İstanbul seyahatinin ardından bisikletle Çanakkale’ye gelen Lucius Luz Visioni, “Çanakkale’ye geldim ve çok güzel bir şehir olduğunu gelir gelmez anladım. Çanakkale çok güzel, çok minik ve inanılmaz tatlı bir şehir. Bir gün içinde tüm Çanakkale’yi gezebilirsiniz. Para kazanmak için sokakta müzik yapıyorum. Bir sürü insan bana bakmak ve dinlemek için durdular. Üç gündür buradayım ve harika insanlarla tanıştım. Öğrenciler çok yardımseverler. Sokakta müzik yapmaya devam edeceğim. Sahilde kafelerin ve restoranların olduğu yerde müzik yapacağım” diyerek duygularını paylaştı.
 
“KESİNLİKLE EN İYİSİ TÜRK YEMEKLERİ”
“Bisikletle yol almanın en güzel yanı istediğin yerde durup, kamp yapabilmek ve doğayla iç içe olmak. Dağlar, denizler, göller ve bir sürü insan ile birebir görüşebiliyorum. Benim için ruhsal bir yolculuk oluyor” diyen gezgin İtalyan genç, yollara hiçbir planı olmadan çıktığını da ekledi. Visioni, “Kalbimin sesini dinlemeye karar verdim. Hayat ile aramdaki keyfi arttırmak istedim, bu yüzden sorgulamadan yola çıktım. Burada bir sürü sihirli insan ile tanıştım. Açıklayamıyorum ama Türk insanları muhteşem. Çok cömertler, bana çok yardım ettiler. İstanbul’u gezdim ve âşık oldum, kesinlikle tüm dünyadaki favori şehrim. İstanbul, her şeyin karışımı rengârenk bir şehir. Özellikle yemekler, gerçekten inanılmaz. Helva, mantı ve baklava şimdi hatırlayamadığım bir sürü yiyecek var. Pek çok insan İtalyan yemeklerinin harika olduğunu söyler ancak Türk yemekleri ile tanıştıktan sonra abarttıklarını fark ettim.
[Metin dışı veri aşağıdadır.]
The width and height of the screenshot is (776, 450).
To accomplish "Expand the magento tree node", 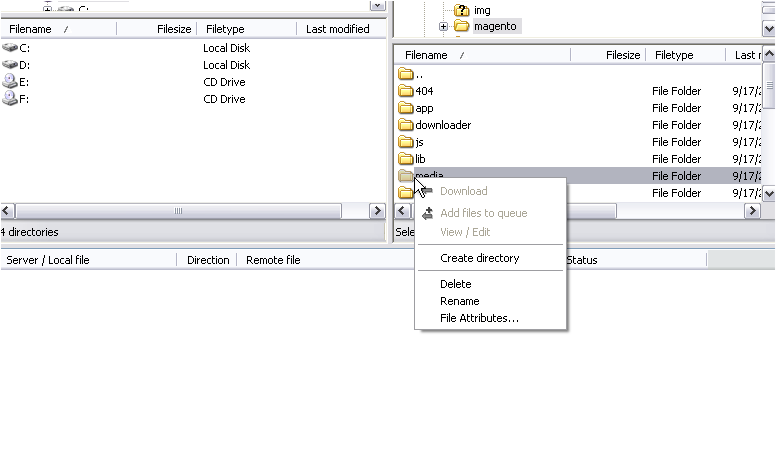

Kesinlikle en iyisi Türk yemekleri. Türkiye çok saygılı, çok büyük ve çok uluslu bir yaşam sürmüş. Biz, Avrupalılar için farklı bir dünya gibi geliyor. Camiiler özellikle benim çok etkiledi” ifadelerini kullandı.
 
“SOKAK KÖPEKLERİYLE BERABER POZİTİF ŞARKILAR SÖYLEDİM”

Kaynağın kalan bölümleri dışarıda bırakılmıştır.